Jumblatt’s remarks were soundly criticized by Israeli Druze leaders, who normally refrains from clashing with traditional leadership in Lebanon. Jumblatt’s statement came in response to Friday’s shooting attack at the Temple Mount in which Muslims from the Israeli Arab town of Umm al-Fahm killed two Druze policemen, Hail Satawi and Kamil Shanan.
Jumblatt said in a statement on Twitter blessing the “heroic mujahideen who killed the soldiers of the Israeli occupation in Jerusalem,” using the Arabic term for one engaged in Jihad, and calling on “all free Druze to oppose service in the Israeli army.” With regard to the magnetometers installed at the entrances to the Temple Mount over the past few days, Jumblatt said he opposed any harm to worshipper's dignity.
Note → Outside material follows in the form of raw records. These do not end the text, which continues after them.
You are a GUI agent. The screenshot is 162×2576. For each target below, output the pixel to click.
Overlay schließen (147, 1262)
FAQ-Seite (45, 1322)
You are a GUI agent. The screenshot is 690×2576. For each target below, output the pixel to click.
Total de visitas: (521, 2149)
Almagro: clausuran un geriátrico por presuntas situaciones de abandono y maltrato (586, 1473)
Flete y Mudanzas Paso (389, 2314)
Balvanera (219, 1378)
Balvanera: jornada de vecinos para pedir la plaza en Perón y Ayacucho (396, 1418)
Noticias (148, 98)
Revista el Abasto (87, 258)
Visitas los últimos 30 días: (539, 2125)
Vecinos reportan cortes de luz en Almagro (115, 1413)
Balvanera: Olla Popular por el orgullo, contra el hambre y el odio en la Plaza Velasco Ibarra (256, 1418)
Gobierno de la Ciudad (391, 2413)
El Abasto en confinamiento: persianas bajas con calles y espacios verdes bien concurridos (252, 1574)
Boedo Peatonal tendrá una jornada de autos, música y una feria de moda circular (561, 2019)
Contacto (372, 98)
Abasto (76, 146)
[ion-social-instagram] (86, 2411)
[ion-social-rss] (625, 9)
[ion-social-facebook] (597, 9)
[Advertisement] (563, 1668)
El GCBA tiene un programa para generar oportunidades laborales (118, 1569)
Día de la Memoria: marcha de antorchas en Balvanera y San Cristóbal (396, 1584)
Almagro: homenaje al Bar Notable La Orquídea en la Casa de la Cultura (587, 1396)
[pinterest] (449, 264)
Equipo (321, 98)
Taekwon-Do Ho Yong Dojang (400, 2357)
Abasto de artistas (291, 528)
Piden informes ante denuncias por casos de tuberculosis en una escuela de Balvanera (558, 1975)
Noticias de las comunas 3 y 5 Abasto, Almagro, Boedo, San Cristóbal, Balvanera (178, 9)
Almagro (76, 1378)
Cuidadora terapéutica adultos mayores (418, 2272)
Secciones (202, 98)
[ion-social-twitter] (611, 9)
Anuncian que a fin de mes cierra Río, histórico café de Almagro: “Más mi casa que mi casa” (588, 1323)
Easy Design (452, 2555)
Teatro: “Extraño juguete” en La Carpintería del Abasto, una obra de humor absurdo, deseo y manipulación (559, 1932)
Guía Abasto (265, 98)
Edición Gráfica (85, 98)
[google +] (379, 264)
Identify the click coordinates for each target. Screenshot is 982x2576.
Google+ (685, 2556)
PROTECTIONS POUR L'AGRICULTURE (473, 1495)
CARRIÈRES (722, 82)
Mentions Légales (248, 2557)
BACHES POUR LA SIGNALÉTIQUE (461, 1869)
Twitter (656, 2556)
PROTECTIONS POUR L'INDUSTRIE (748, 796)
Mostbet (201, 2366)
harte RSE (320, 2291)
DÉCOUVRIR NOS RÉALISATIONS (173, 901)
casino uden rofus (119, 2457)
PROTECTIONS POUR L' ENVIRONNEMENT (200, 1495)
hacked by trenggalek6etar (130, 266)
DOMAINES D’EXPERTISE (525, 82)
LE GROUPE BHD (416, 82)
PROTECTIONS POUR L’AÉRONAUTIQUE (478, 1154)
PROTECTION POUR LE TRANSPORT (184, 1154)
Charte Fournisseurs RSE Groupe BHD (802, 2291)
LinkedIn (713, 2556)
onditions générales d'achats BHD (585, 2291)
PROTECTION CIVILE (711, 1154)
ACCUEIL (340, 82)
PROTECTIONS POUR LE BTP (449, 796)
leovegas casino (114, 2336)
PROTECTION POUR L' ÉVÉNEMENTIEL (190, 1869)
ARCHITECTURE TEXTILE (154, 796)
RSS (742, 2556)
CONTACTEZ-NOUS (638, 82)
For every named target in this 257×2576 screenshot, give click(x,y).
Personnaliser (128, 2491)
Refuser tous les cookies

In 2009, Jumbaltt told Ashams Radio, which broadcasts from Nazareth, that service in the Israeli security forces goes against the principle that the Druze are an inseparable part of the Arab nation.
The mayor of the Druze town of Daliat al-Carmel, Rafik Halabi, who over the past few days has called on the Arab world to show restraint in its responses to Friday’s shooting attack, called Jumblatt’s statements “hollow propaganda created in the school of extremists, who have gone blind from hatred.” Halabi stated: “We condemn using the holy places for terror attacks. Those who were killed were among the best of our sons. Incitement and hatred from the school of ISIS must end. Jumblatt would do well to take care of matters in Syria and Lebanon and to let us take care of our issues.”
Halabi said Israel’s Druze did not need Jumblatt’s advice. Referring to Jumblatt’s father, he added: “I always remember the words of the great teacher Kamal Jumblatt: ‘He who flees from the battle for the sake of life is like he who flees from the battle for the sake of justice.'"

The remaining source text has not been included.